En résumé, la délimitation d’une zone obligatoire du port du masque n’a pas à se faire dans la dentelle, c’est-à-dire en fonction des lieux, places ou rues à forte densité. Cette zone obligatoire du port du masque doit se concevoir de façon globale, en englobant tous les lieux à forte densité de population, quitte à englober aussi des zones à moins forte densité de population dès lors que le périmètre de cette zone d’obligation du masque est cohérent, lisible et donc forcément plus facile à contrôler.

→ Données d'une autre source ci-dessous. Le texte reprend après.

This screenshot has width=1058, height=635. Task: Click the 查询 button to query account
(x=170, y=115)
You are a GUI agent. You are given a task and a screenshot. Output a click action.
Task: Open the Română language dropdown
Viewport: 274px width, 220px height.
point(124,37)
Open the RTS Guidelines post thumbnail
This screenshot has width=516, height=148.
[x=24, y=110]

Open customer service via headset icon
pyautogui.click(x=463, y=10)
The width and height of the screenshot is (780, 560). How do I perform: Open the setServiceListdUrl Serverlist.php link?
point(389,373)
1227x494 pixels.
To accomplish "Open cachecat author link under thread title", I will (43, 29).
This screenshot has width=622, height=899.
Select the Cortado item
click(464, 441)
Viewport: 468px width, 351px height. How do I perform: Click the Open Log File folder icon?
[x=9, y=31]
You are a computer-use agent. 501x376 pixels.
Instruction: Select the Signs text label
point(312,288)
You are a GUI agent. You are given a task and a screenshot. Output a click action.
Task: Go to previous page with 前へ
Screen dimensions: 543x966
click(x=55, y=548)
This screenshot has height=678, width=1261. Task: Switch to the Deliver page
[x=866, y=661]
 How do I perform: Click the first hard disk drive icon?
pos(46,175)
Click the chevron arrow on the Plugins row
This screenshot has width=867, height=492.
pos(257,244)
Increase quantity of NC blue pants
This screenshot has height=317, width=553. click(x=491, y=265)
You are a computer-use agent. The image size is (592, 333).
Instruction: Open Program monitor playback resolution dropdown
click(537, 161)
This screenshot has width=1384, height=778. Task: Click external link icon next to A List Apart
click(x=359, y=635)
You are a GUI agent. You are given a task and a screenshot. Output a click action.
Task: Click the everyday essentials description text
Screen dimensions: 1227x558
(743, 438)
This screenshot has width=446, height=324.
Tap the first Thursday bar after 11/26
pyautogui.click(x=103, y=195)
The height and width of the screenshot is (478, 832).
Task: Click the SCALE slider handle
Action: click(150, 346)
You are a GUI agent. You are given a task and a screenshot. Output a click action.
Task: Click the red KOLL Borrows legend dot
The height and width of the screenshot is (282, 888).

Pour le référé de Lyon : le Conseil d’Etat fait le même raisonnement pour les horaires : la nuit on s’en moque, c’est masque ! Pour le découpage des zones, le Conseil d’Etat considère que le juge de Lyon a trop fignolé en évoquant de possibles zones à Lyon et Villeurbanne qui pourraient être non concernées par l’obligation du port du masque. Le Conseil d’Etat considère que, eu égard la densité particulière de ces deux villes, le port du masque, c’est sur tout le territoire. C’est plus lisible et donc forcément plus facile à contrôler. Conscient que le territoire couvert par ces deux communes est très important, le Conseil d’Etat propose de ne pas imposer le masque aux personnes pratiquant des activités physiques ou sportives. Les lyonnais qui déambuleront dans le parc de la Tête d’or, à Gerland ou dans les cimetières devront porter le masque, sauf s’ils font du sport !
En conclusion
Le Conseil d’Etat, par des phrases comportant souvent des doubles négations, donne l’impression de tout changer (et donc de suivre les juges des référés contre les préfets) en ne prononçant pas l’annulation des ordonnances de référé qui lui sont soumises. Toutefois, en ne modifiant que le « périmètre » des injonctions adressées aux préfets par les juges de Lyon et de Strasbourg, rien ne change et même cela s’aggrave : le masque, c’est 24H/24H, et des zones de faible densité peuvent être englobées dans un périmètre de port obligatoire du masque pour assurer aux mesures préfectorales une bonne lisibilité. Ce qui est lisible, c’est que le Conseil d’Etat suit avec beaucoup de déférence le Gouvernement dans ses mesures autoritaires pour une pandémie à l’agonie.